Глава 7. Мори выходит на сцену
Это была на удивление ветряная ночь. Круглый диск Луны практически полностью скрылся за темными облаками, даже звёзд совершенно не было видно.
Мори такие не любила. Непогода отвлекала от работы, которой и сейчас было невпроворот.
Вот, на днях Канкуро забежал, и, буквально бросив в нее блокнот с расписанными в нем идеями новых кукол, для которых и полагалась чертежи, выскочил вон, сославшись на срочные дела незаменимого советника Казекаге.
Мори усмехнулась, разворачивая скатанную в рулон бумагу. Ну и шебутной же этот Канкуро!
Но она ему никогда не отказывала. А как откажешь, когда Канкуро столько для нее сделал?
А сделал он вот что.
Это произошло лет десять назад, может даже больше, Мори не считала. Она тогда жила в деревни Дымки, на своей родине.
Вообще, там было неплохо. Конечно, с деньгами проблемы были, как и у всех небольших деревень. Даже на экзамен на чуунина их не пригласили, что было отдельным (горьким) воспоминанием для Мори. То, как она слушая рассказы бывших в их деревне проездом коноховцев о прошедшем экзамене чуть ли не обливалась слезами просто не забывалось.
Мори хотела быть шиноби, очень хотела.
Но как-то не сложилось. И, вопреки слухам, техники у нее были — наследственные, разве что довольно слабые.
Девушка, прекрасно понимавшая это добровольно отказалась от роли ниндзя деревни. Обычная работа была ей гораздо ближе.
В общем, жила она в деревне довольно неплохо. До одного момента.
А именно — до захвата Дымки. Мори уже даже не помнила, кем. Вернее, помнила их лица, голоса, даже движения. Но не имена, к сожалению.
То, как они рыскали по деревне, врывались в дома и брали что хотели.
К ним тоже заходили. Мори тогда, как ей было приказано стояла лицом к стене, не в силах пошевелиться от страха. Судорога свела тело, а разум будто помутился, все звуки доходили до нее приглушённо, отдаваясь в голове эхом. Только потом ей разъяснили, что это и есть состояние паники.
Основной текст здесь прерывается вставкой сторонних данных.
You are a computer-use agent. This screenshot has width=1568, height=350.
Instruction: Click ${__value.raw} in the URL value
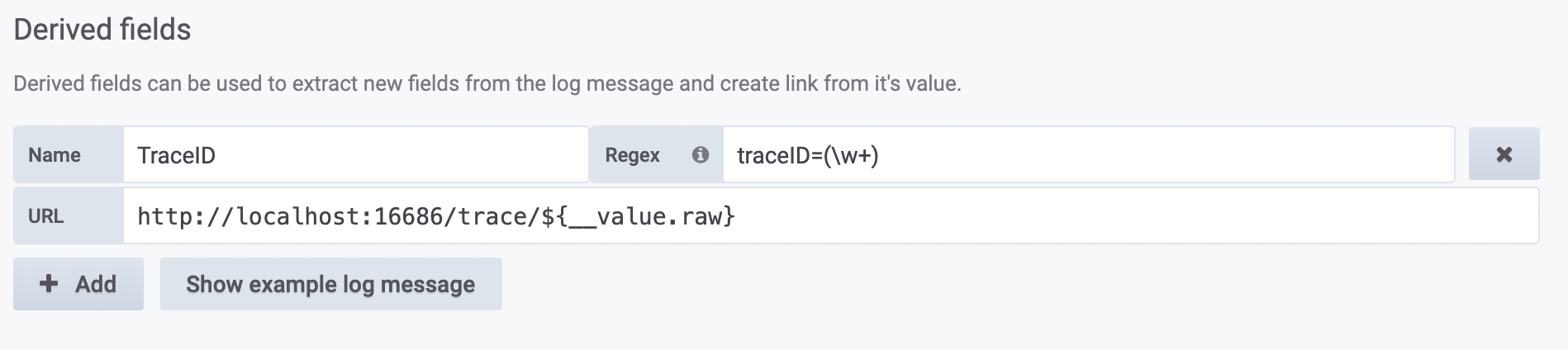638,216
К счастью, захватчикам от их дома нужны были парочка фамильных драгоценностей, а вовсе не жизни семьи Номура.
Ситуация довольно быстро стала настолько острой, что об этом прознали и крупные деревни. Закрывать глаза на подобные разбои не вышло.
Но действовать стал лишь Пятый Казекаге, прислав небольшую команду во главе с Канкуро им на выручку. Справились быстро, захватчики шиноби не были, а лишь отморозками с оружием.
Но за время короткого нахождения песчаников в деревне, уже после освобождения Дымки, случилось вот что.
Так уж повернулись обстоятельства, что шиноби из Сунагакуре потребовалась помощь обычных людей. Как оказалось, дело было в том, что в ходе задержания несколько кукол довольно сильно повредились, и теперь буквально разваливались на части.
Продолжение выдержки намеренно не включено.